Donald Trump y Pam Bondi, presidente y fiscal general de Estados Unidos, respectivamente.
“Es uno de los mayores narcotraficantes del mundo y una amenaza para nuestra seguridad nacional. Por lo tanto, hemos duplicado su recompensa a 50 millones de dólares”, afirmó. Estados Unidos no reconoce a Maduro como presidente legítimo de Venezuela luego de lo ocurrido en las últimas elecciones, votación que fue denunciada como fraudulenta por la oposición y por observadores internacionales.
La recompensa por el venezolano es siete veces superior a la ofrecida en su momento por Pablo Escobar, líder del Cártel de Medellín, cuyo monto ajustado por inflación alcanzaría los 6,9 millones de dólares en la actualidad. La cifra también supera las ofrecidas actualmente por otros capos latinoamericanos, como Nemesio Oseguera Cervantes, alias El Mencho, líder del Cártel Jalisco Nueva Generación (15 millones), e Iván Archivaldo Guzmán, hijo de Joaquín El Chapo Guzmán (10 millones).
En enero, Washington ya había fijado 25 millones de dólares por información que lleve a la captura de Diosdado Cabello, considerado el segundo hombre fuerte del chavismo, y 15 millones por el ministro de Defensa, Vladimir Padrino López.
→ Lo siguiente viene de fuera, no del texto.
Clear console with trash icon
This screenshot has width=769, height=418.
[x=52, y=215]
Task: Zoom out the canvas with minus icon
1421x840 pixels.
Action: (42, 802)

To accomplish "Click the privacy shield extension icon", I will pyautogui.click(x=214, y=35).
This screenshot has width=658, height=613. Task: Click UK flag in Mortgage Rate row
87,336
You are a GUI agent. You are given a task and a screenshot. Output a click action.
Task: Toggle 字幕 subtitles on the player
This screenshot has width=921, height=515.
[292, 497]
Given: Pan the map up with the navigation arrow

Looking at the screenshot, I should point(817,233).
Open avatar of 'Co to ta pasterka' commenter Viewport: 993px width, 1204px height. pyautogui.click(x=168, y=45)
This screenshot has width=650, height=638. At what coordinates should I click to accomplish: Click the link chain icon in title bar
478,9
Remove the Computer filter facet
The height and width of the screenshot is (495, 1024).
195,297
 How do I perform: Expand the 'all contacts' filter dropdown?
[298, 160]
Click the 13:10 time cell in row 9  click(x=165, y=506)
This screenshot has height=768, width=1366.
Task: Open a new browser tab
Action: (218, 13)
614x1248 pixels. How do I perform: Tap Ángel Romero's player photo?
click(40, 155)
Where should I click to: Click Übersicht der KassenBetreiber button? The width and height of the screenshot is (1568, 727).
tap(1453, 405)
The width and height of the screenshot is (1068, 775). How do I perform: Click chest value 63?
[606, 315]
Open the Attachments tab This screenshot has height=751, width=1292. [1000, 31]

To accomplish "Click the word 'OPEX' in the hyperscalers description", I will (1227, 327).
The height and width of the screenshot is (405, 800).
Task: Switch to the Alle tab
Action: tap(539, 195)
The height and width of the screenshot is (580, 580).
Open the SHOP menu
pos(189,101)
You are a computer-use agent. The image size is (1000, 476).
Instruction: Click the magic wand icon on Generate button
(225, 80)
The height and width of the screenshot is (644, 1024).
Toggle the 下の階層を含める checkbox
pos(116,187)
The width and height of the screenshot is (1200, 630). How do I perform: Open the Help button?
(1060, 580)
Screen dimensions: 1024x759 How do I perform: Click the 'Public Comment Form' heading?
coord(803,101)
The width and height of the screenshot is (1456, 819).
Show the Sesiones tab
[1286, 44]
Con estas cifras, los tres principales dirigentes del régimen venezolano se ubican entre los objetivos prioritarios de agencias como la DEA y el FBI.
Operativos antidrogas en el exterior
Donald Trump, presidente de Estados Unidos, habría firmado en secreto una directiva dirigida al Pentágono para comenzar a usar la fuerza militar de su país contra ciertos cárteles de la droga latinoamericanos que su administración considera organizaciones terroristas.
La decisión de incorporar a las fuerzas armadas estadounidenses a la lucha sería la medida más agresiva hasta la fecha en la creciente campaña de la administración contra los cárteles. E indicaría la disposición del republicano a usar las fuerzas militares para llevar a cabo lo que se considera una responsabilidad de las fuerzas del orden: frenar el flujo de fentanilo y otras drogas ilegales.
La orden establecería una base oficial para la posibilidad de operaciones militares directas en el mar y en territorio extranjero contra los cárteles. Oficiales militares estadounidenses ya habrían comenzado a elaborar opciones sobre cómo las fuerzas armadas podrían perseguir a los grupos, según informaron personas familiarizadas con la medida que hablaron bajo condición de anonimato.
La situación también tiene complicaciones desde lo legal, ya que ordenar a las fuerzas armadas que combatan el tráfico ilícito también plantea cuestiones en ese ámbito, incluyendo si se consideraría “asesinato” si las fuerzas estadounidenses, actuando al margen de un conflicto armado autorizado por el Congreso, mataran a civiles, incluso a presuntos delincuentes, que no representan una amenaza inminente.